#### What is needed:
Can you change "Click" to "Tap" in the rows below, keep everything else the same, and leave the pictures out of your answer?

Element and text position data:
────
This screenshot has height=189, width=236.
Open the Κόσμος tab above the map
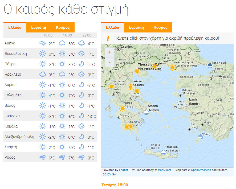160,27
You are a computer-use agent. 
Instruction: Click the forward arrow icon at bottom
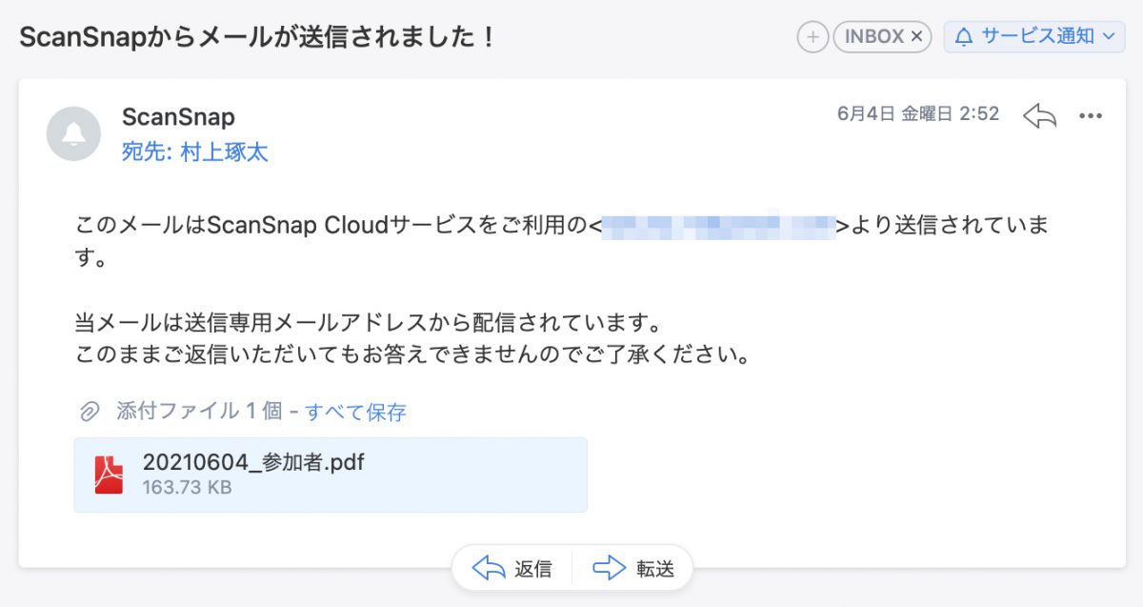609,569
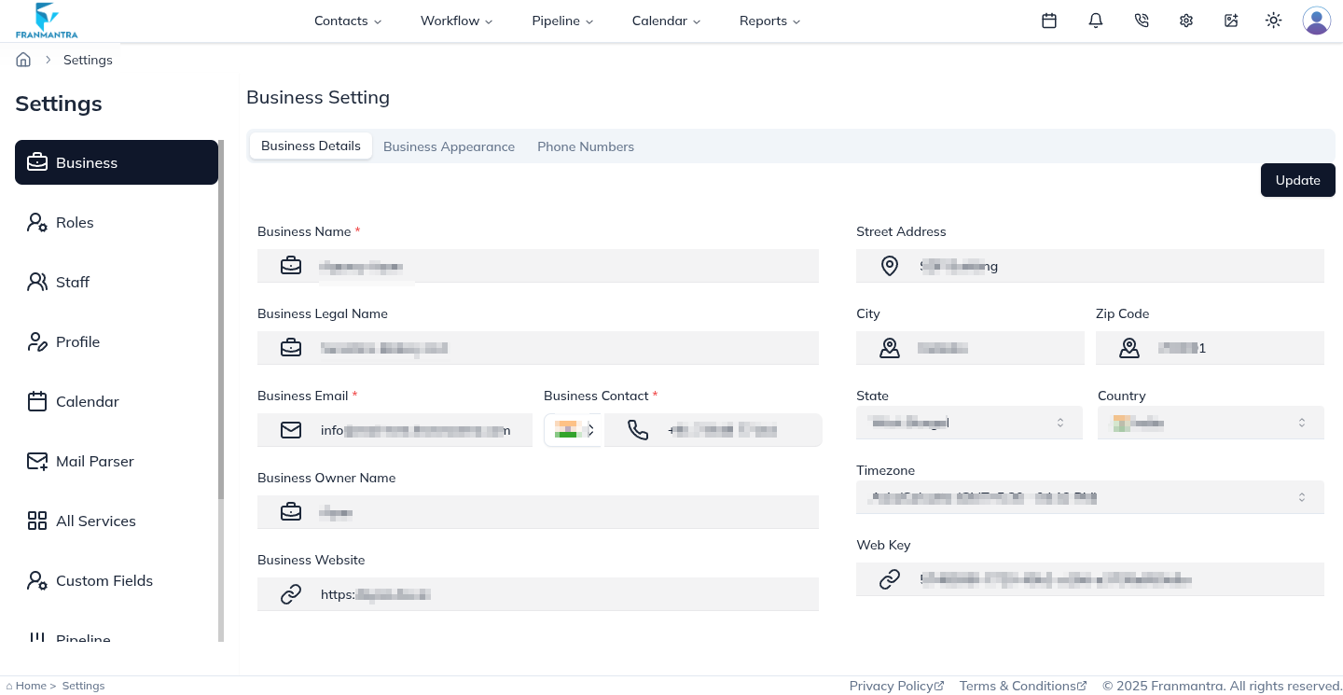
────
#### Response to this exercise:
This screenshot has height=189, width=236.
Open the Κόσμος tab above the map
160,27
You are a computer-use agent. 
Instruction: Tap the forward arrow icon at bottom
609,569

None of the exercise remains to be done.